Voicemail the way Steve Jobs intended

Voicemail the way Steve Jobs intended

A new iPhone app promises to “make retrieving voice messages as easy as reading a text.”

A Hamilton-based company, BridgePoint, has developed an app enabling iPhone users to "visually" retrieve voicemails, cutting down the painful task of waiting for voice prompts to see who has called and whether to dig deeper to retrieve the messages.

Touch Voicemail enables users to view their voicemail in a list, which they can then act upon, says BridgePoint director Ben Wilson. He believes the company has a product that can be taken to the world but plans to focus on making the product work in the local market before venturing into English-speaking overseas markets.

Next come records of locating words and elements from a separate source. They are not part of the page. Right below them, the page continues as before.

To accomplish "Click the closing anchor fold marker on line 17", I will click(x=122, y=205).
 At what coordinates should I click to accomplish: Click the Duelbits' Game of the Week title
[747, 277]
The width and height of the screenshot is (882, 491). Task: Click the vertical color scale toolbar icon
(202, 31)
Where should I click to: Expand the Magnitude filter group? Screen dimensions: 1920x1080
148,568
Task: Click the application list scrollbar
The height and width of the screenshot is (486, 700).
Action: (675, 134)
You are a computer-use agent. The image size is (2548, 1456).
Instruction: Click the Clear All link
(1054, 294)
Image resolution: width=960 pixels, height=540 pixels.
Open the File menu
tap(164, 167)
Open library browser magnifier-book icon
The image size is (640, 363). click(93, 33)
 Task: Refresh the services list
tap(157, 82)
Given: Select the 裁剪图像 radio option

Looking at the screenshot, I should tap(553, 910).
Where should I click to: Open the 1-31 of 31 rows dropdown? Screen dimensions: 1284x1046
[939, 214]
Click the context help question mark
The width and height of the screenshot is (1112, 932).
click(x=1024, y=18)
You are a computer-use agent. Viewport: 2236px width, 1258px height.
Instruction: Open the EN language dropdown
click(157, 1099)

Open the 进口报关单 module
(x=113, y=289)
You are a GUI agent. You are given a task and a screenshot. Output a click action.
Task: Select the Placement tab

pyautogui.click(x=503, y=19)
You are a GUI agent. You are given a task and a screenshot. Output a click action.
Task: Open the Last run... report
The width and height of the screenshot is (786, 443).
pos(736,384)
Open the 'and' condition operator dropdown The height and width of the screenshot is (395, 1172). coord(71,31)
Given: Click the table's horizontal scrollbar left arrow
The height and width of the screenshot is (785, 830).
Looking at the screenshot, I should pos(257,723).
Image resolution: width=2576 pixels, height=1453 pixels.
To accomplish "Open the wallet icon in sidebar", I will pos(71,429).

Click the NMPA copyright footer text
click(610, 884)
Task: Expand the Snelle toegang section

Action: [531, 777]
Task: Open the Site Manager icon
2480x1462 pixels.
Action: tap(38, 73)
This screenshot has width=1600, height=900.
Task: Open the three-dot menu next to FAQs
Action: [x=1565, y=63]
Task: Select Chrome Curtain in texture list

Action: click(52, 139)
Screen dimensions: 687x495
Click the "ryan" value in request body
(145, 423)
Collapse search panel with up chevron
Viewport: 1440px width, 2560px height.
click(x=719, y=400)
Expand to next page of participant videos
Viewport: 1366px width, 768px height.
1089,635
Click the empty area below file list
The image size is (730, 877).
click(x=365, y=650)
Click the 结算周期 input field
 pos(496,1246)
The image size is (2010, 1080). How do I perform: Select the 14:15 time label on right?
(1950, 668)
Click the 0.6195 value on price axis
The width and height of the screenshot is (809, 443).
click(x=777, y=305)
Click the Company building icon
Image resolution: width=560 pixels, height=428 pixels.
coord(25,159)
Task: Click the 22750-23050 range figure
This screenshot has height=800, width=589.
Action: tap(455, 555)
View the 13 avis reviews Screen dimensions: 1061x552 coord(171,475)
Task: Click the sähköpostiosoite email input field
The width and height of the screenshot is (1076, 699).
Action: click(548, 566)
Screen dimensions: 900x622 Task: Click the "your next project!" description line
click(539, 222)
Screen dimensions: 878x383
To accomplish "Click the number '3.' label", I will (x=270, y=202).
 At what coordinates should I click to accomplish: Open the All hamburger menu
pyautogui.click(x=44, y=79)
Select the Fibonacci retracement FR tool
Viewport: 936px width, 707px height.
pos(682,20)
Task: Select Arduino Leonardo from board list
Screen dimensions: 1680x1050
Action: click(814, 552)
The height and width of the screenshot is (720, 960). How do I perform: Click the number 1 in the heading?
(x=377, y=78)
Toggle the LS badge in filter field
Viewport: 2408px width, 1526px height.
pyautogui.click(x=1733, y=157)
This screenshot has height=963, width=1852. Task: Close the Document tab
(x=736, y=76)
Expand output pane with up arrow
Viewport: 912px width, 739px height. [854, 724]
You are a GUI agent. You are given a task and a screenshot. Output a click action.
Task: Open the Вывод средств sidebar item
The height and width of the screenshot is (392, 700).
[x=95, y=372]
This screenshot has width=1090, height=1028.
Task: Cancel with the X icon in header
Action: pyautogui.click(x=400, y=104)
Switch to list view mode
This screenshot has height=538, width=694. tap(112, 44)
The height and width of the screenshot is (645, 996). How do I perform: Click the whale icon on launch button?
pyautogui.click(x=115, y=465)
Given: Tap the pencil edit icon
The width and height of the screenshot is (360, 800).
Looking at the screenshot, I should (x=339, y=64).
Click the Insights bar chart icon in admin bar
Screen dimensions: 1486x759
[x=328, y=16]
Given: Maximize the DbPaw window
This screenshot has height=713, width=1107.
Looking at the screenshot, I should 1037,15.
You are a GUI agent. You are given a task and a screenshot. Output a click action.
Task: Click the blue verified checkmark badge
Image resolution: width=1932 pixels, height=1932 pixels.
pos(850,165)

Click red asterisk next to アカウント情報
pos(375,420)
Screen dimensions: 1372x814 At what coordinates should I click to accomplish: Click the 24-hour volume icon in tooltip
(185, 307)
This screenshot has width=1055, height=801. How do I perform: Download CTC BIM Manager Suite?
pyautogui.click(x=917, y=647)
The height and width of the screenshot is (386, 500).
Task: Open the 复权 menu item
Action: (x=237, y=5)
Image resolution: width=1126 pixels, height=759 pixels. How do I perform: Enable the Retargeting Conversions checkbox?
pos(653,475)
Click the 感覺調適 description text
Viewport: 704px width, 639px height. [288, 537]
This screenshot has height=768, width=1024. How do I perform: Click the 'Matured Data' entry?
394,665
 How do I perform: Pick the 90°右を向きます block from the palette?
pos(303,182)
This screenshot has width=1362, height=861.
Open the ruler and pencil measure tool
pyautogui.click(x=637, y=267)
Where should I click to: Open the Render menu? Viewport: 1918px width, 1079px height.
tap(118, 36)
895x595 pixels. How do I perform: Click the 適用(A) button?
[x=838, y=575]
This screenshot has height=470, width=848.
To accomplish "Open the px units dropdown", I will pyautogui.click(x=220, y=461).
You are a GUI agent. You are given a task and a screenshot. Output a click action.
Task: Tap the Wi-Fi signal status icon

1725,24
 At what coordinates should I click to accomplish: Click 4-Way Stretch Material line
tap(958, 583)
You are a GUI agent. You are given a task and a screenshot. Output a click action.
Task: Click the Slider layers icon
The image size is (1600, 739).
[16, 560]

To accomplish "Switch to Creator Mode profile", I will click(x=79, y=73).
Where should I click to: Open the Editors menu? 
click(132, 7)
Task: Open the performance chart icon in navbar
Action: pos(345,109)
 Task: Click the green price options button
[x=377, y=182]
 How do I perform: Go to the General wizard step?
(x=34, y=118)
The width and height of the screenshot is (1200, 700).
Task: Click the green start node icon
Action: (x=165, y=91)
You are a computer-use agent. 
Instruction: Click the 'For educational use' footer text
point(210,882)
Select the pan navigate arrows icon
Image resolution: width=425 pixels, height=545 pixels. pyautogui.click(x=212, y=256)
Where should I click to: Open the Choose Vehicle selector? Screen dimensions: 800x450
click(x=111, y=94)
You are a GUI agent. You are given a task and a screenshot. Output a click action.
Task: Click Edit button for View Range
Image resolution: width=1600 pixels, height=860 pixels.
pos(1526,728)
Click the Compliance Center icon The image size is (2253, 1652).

“We found it strange and frustrating that everything on the iPhone was so easy, except for getting your voicemail messages,” explains Wilson. “A lot of people really hate voicemail, yet it’s a necessary evil if you get a lot of phone calls and messages.”

BridgePoint is a company providing mobile and IT solutions, and broadband services. 

Since the app's release in July, uptake has been good. So far there have been "a couple thousand" downloads through the app store. As well as this, Touch Mobile has transacted 20,000 voice messages so far. 

The app works through a subscription model. Those who download it can choose to pay either $2.59 per month or $24.99 per year for the service. There is no transcription service associated with the app at the moment, but this might be an added feature at a later point, Wilson says.

As well as letting users store and share voice message, Touch Voicemail gives them the ability to have multiple answering phone messages to swap out depending on the circumstances. “For instance, if you’re driving, you can create a message and let callers know that ... or if you’re sick, you can tell people who to call instead of you.” Wilson explains.

Wilson says he has received particularly positive feedback from people in sales roles or tradespeople as they are constantly handling phone calls every day. “We’ve also found it’s been popular among those who travel a lot – once the messages are on the phone, they can still be managed when the phone’s been turned to flight mode,” Wilson says.

As far as plans for the future go, BridgePoint plans to focus largely on Touch Voicemail rather than other projects. The company plans to roll out more features and add the app for Android-based phones.

Wilson does not expect the project to be profitable for the next couple of years as all money made will be put back into further development.